(Task): Records appear below. Give all of them again, exactly.

___ Provided data ___

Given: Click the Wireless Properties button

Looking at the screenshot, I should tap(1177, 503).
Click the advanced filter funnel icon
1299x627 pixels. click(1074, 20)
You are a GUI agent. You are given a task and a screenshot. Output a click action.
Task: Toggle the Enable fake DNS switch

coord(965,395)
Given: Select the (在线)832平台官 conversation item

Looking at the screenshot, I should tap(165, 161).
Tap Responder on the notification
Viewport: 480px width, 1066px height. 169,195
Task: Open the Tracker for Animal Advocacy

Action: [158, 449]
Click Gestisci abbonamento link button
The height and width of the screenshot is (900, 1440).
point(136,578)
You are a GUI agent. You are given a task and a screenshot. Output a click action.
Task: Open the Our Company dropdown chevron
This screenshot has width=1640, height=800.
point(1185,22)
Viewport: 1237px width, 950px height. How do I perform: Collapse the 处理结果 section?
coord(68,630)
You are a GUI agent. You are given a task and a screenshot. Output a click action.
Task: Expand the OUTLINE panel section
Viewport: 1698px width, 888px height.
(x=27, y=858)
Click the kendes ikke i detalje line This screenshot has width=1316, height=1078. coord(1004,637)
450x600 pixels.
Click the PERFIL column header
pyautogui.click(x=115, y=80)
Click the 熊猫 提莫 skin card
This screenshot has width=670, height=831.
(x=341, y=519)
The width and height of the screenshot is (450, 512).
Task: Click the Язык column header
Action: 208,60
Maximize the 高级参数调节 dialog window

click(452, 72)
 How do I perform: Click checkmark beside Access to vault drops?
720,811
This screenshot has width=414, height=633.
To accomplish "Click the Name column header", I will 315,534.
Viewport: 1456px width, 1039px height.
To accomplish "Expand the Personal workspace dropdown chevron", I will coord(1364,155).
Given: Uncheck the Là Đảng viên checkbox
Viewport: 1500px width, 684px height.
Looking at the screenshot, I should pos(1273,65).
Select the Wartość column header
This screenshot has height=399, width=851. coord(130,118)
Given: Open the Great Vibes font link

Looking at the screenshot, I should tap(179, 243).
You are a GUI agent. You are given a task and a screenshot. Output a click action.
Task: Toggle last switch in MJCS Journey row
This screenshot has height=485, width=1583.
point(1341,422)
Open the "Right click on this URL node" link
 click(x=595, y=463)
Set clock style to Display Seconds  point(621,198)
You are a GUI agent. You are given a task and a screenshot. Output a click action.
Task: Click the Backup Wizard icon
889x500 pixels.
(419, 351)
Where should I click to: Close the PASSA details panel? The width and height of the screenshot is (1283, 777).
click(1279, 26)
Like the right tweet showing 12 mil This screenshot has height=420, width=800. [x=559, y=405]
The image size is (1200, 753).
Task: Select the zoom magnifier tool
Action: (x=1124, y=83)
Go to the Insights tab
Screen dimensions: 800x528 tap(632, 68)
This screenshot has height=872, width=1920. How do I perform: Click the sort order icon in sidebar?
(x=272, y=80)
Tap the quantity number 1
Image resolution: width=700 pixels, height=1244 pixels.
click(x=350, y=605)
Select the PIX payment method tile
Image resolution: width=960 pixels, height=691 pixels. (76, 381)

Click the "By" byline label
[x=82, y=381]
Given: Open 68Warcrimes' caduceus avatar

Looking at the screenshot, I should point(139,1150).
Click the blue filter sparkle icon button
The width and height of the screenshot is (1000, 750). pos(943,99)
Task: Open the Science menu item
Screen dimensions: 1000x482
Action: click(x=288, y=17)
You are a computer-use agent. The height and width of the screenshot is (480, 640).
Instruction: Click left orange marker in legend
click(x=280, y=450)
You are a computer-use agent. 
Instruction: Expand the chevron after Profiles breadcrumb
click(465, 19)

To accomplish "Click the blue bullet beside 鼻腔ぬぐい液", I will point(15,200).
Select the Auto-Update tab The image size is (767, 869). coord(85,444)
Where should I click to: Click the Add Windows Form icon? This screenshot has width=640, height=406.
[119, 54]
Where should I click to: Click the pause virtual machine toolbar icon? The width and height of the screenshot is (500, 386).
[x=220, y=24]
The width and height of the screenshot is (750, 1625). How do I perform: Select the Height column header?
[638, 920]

___

(Exercise result):
Given: Click the Wireless Properties button

Looking at the screenshot, I should tap(1177, 503).
Click the advanced filter funnel icon
1299x627 pixels. click(1074, 20)
You are a GUI agent. You are given a task and a screenshot. Output a click action.
Task: Toggle the Enable fake DNS switch

coord(965,395)
Given: Select the (在线)832平台官 conversation item

Looking at the screenshot, I should tap(165, 161).
Tap Responder on the notification
Viewport: 480px width, 1066px height. 169,195
Task: Open the Tracker for Animal Advocacy

Action: [158, 449]
Click Gestisci abbonamento link button
The height and width of the screenshot is (900, 1440).
point(136,578)
You are a GUI agent. You are given a task and a screenshot. Output a click action.
Task: Open the Our Company dropdown chevron
This screenshot has width=1640, height=800.
point(1185,22)
Viewport: 1237px width, 950px height. How do I perform: Collapse the 处理结果 section?
coord(68,630)
You are a GUI agent. You are given a task and a screenshot. Output a click action.
Task: Expand the OUTLINE panel section
Viewport: 1698px width, 888px height.
(x=27, y=858)
Click the kendes ikke i detalje line This screenshot has width=1316, height=1078. coord(1004,637)
450x600 pixels.
Click the PERFIL column header
pyautogui.click(x=115, y=80)
Click the 熊猫 提莫 skin card
This screenshot has width=670, height=831.
(x=341, y=519)
The width and height of the screenshot is (450, 512).
Task: Click the Язык column header
Action: 208,60
Maximize the 高级参数调节 dialog window

click(452, 72)
 How do I perform: Click checkmark beside Access to vault drops?
720,811
This screenshot has width=414, height=633.
To accomplish "Click the Name column header", I will 315,534.
Viewport: 1456px width, 1039px height.
To accomplish "Expand the Personal workspace dropdown chevron", I will coord(1364,155).
Given: Uncheck the Là Đảng viên checkbox
Viewport: 1500px width, 684px height.
Looking at the screenshot, I should pos(1273,65).
Select the Wartość column header
This screenshot has height=399, width=851. coord(130,118)
Given: Open the Great Vibes font link

Looking at the screenshot, I should tap(179, 243).
You are a GUI agent. You are given a task and a screenshot. Output a click action.
Task: Toggle last switch in MJCS Journey row
This screenshot has height=485, width=1583.
point(1341,422)
Open the "Right click on this URL node" link
 click(x=595, y=463)
Set clock style to Display Seconds  point(621,198)
You are a GUI agent. You are given a task and a screenshot. Output a click action.
Task: Click the Backup Wizard icon
889x500 pixels.
(419, 351)
Where should I click to: Close the PASSA details panel? The width and height of the screenshot is (1283, 777).
click(1279, 26)
Like the right tweet showing 12 mil This screenshot has height=420, width=800. [x=559, y=405]
The image size is (1200, 753).
Task: Select the zoom magnifier tool
Action: (x=1124, y=83)
Go to the Insights tab
Screen dimensions: 800x528 tap(632, 68)
This screenshot has height=872, width=1920. How do I perform: Click the sort order icon in sidebar?
(x=272, y=80)
Tap the quantity number 1
Image resolution: width=700 pixels, height=1244 pixels.
click(x=350, y=605)
Select the PIX payment method tile
Image resolution: width=960 pixels, height=691 pixels. (76, 381)

Click the "By" byline label
[x=82, y=381]
Given: Open 68Warcrimes' caduceus avatar

Looking at the screenshot, I should point(139,1150).
Click the blue filter sparkle icon button
The width and height of the screenshot is (1000, 750). pos(943,99)
Task: Open the Science menu item
Screen dimensions: 1000x482
Action: click(x=288, y=17)
You are a computer-use agent. The height and width of the screenshot is (480, 640).
Instruction: Click left orange marker in legend
click(x=280, y=450)
You are a computer-use agent. 
Instruction: Expand the chevron after Profiles breadcrumb
click(465, 19)

To accomplish "Click the blue bullet beside 鼻腔ぬぐい液", I will point(15,200).
Select the Auto-Update tab The image size is (767, 869). coord(85,444)
Where should I click to: Click the Add Windows Form icon? This screenshot has width=640, height=406.
[119, 54]
Where should I click to: Click the pause virtual machine toolbar icon? The width and height of the screenshot is (500, 386).
[x=220, y=24]
The width and height of the screenshot is (750, 1625). How do I perform: Select the Height column header?
[638, 920]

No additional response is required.